▶ **Provided records**:
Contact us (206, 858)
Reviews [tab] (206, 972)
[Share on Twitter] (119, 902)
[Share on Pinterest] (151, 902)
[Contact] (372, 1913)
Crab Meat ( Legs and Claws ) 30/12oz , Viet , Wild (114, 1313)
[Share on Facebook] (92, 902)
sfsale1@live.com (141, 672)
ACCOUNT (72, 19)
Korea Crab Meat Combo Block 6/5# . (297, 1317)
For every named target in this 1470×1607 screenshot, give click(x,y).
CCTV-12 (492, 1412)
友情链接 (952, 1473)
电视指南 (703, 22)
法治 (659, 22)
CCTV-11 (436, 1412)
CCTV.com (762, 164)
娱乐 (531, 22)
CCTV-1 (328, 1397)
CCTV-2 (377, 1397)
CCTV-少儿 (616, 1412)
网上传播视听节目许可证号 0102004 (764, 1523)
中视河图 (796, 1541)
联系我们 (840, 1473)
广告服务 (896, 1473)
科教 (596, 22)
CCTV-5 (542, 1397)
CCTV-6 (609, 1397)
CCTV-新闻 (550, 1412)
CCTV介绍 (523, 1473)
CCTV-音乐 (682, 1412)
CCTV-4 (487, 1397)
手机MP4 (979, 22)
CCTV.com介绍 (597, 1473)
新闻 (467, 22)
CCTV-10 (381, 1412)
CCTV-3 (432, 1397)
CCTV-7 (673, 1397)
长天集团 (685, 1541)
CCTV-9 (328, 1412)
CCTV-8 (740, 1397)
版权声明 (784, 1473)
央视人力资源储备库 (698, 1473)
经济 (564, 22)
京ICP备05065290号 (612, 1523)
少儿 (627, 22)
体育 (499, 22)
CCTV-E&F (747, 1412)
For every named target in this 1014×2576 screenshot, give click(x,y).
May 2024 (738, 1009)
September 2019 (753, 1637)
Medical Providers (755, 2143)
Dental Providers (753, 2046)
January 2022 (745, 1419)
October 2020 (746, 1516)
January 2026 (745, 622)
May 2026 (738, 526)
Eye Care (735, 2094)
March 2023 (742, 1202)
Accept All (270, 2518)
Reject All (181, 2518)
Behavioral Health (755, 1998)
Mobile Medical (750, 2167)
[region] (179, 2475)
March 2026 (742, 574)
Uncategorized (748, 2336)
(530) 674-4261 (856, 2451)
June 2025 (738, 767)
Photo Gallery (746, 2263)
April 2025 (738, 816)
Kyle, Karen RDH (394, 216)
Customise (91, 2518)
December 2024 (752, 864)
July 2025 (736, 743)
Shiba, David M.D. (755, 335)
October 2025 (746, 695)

▶ **Work required**:
Reproduce every entry above without a single alteration.

▶ **Output**:
Contact us (206, 858)
Reviews [tab] (206, 972)
[Share on Twitter] (119, 902)
[Share on Pinterest] (151, 902)
[Contact] (372, 1913)
Crab Meat ( Legs and Claws ) 30/12oz , Viet , Wild (114, 1313)
[Share on Facebook] (92, 902)
sfsale1@live.com (141, 672)
ACCOUNT (72, 19)
Korea Crab Meat Combo Block 6/5# . (297, 1317)
For every named target in this 1470×1607 screenshot, give click(x,y).
CCTV-12 (492, 1412)
友情链接 (952, 1473)
电视指南 (703, 22)
法治 (659, 22)
CCTV-11 (436, 1412)
CCTV.com (762, 164)
娱乐 (531, 22)
CCTV-1 (328, 1397)
CCTV-2 (377, 1397)
CCTV-少儿 (616, 1412)
网上传播视听节目许可证号 0102004 (764, 1523)
中视河图 (796, 1541)
联系我们 (840, 1473)
广告服务 (896, 1473)
科教 (596, 22)
CCTV-5 (542, 1397)
CCTV-6 (609, 1397)
CCTV-新闻 (550, 1412)
CCTV介绍 (523, 1473)
CCTV-音乐 (682, 1412)
CCTV-4 (487, 1397)
手机MP4 (979, 22)
CCTV.com介绍 (597, 1473)
新闻 (467, 22)
CCTV-10 (381, 1412)
CCTV-3 (432, 1397)
CCTV-7 (673, 1397)
长天集团 (685, 1541)
CCTV-9 (328, 1412)
CCTV-8 (740, 1397)
版权声明 (784, 1473)
央视人力资源储备库 (698, 1473)
经济 (564, 22)
京ICP备05065290号 (612, 1523)
少儿 (627, 22)
体育 (499, 22)
CCTV-E&F (747, 1412)
For every named target in this 1014×2576 screenshot, give click(x,y).
May 2024 (738, 1009)
September 2019 (753, 1637)
Medical Providers (755, 2143)
Dental Providers (753, 2046)
January 2022 (745, 1419)
October 2020 (746, 1516)
January 2026 (745, 622)
May 2026 (738, 526)
Eye Care (735, 2094)
March 2023 (742, 1202)
Accept All (270, 2518)
Reject All (181, 2518)
Behavioral Health (755, 1998)
Mobile Medical (750, 2167)
[region] (179, 2475)
March 2026 (742, 574)
Uncategorized (748, 2336)
(530) 674-4261 (856, 2451)
June 2025 (738, 767)
Photo Gallery (746, 2263)
April 2025 (738, 816)
Kyle, Karen RDH (394, 216)
Customise (91, 2518)
December 2024 (752, 864)
July 2025 (736, 743)
Shiba, David M.D. (755, 335)
October 2025 (746, 695)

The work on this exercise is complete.